In review: "Goodnight Sweet Thing"
Whitney Mallett reviews the sold out performance of a new book of poetry
Goodnight Sweet Thing
Directed by: Cristine Brache and Sigrid Lauren
Featuring: Emily Allan, Betsey Brown, and Joshua Weidenmiller
New York City | May 11, 2024
Goodnight Sweet Thing has the hazy logic of a dream, the familiar discomfort of childhood capitulation, and the cloying excess of overripe fruit. It adapts Cristine Brache’s book of poetry by the same name into a work of experimental theater, directed by Brache and Sigrid Lauren, which finds three performers (Emily Allan, Betsey Brown, and Joshua Weidenmiller) in a state of Lynchian hypnosis across three acts: a jello wrestling match, a therapist’s office, and a shoo-bee doo-bee stage show. Costume changes are worked into the onstage choreography. A referee is unmasked. A Young-Girl stamps her feet at the prospect of putting on a frilly period-piece dress. The performers begin stage right, they transition to stage left, and they finish in the center, the nostalgia of their singing and dancing bittersweet, and the final act’s simulation of balance and symmetry never quite achieving a sense of resolve. It’s a performance that gnaws at you. Throughout, trauma is recounted with a deadpan affect, and certain phrases are repeated enough times that their meaning is turned inside out. One such sticky line recited over and over: “I can look into anybody’s eyes and borrow the ache and promise of a daydream.”

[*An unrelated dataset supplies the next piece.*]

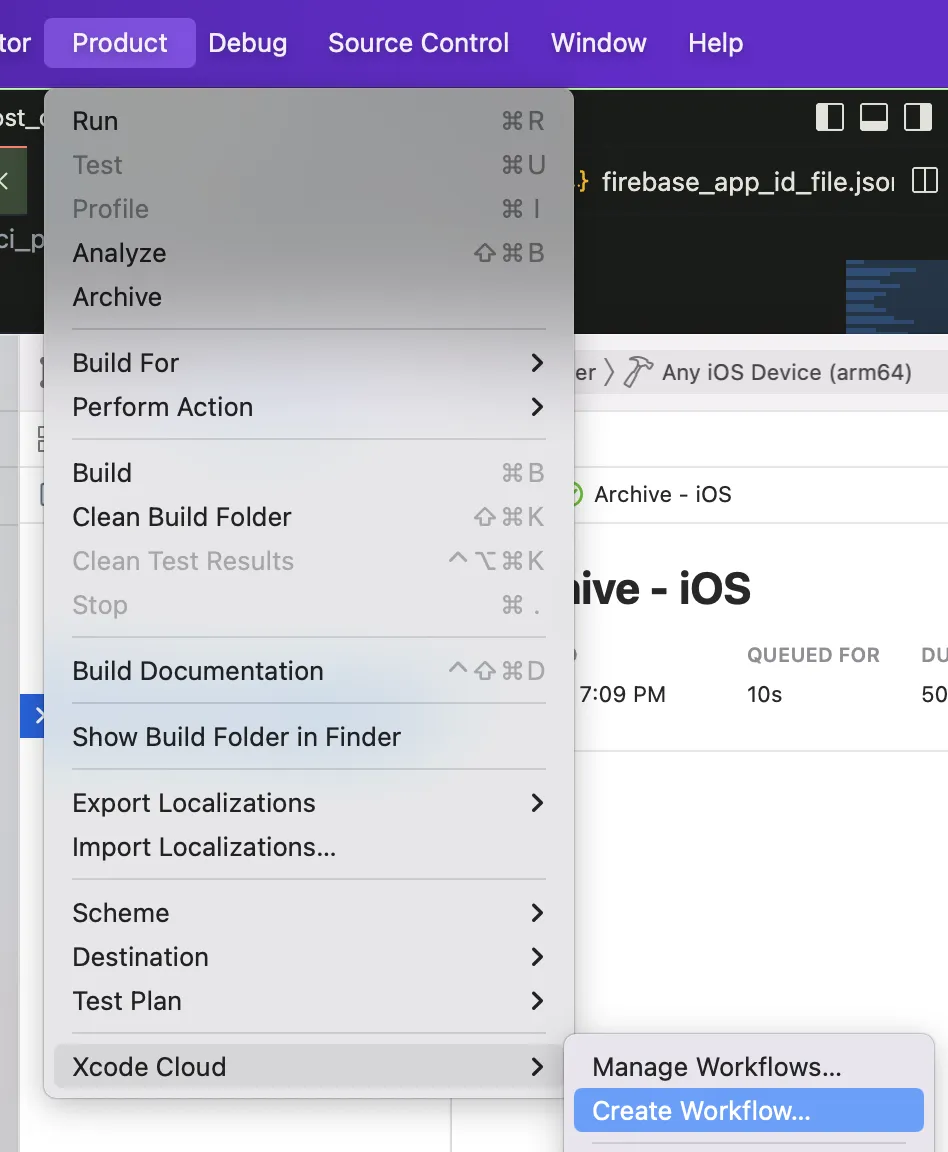Toggle the secondary sidebar layout icon
This screenshot has height=1152, width=948.
click(x=918, y=117)
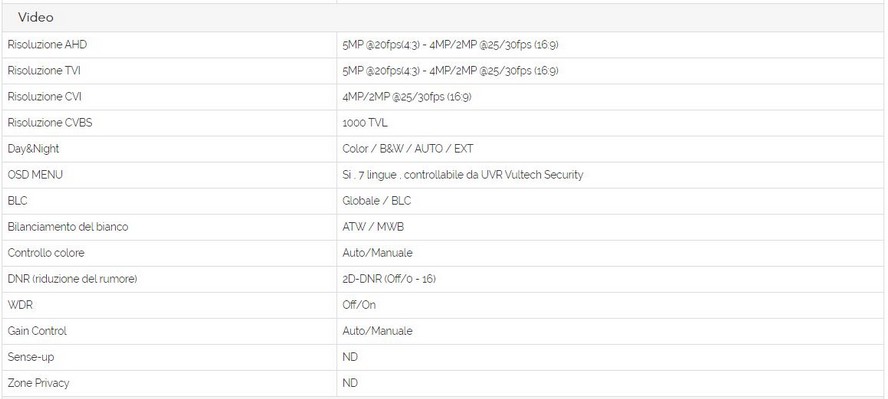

On the page Brache’s poetry is remarkable for its directness. The world she portrays is sometimes bleak, the way everything looks blank-white when you step out into the bright sun and your eyes haven’t adjusted yet. But it’s never cold. There’s an intimacy to how she uses language. It feels personal, even if we only get glimpses. Shocks of familiarity, fragmented. In the performance adaptation of Goodnight Sweet Thing’s poems, this splintered sentimentality sits inside a container of spectacle, the three-act structure focalizing three rituals that stage an expression of interiority for an audience. But also three rituals of catharsis that are codified to such a degree that we become skeptical whether the demands of how we’re expected to perform have contaminated the sincerity of the feeling to begin with.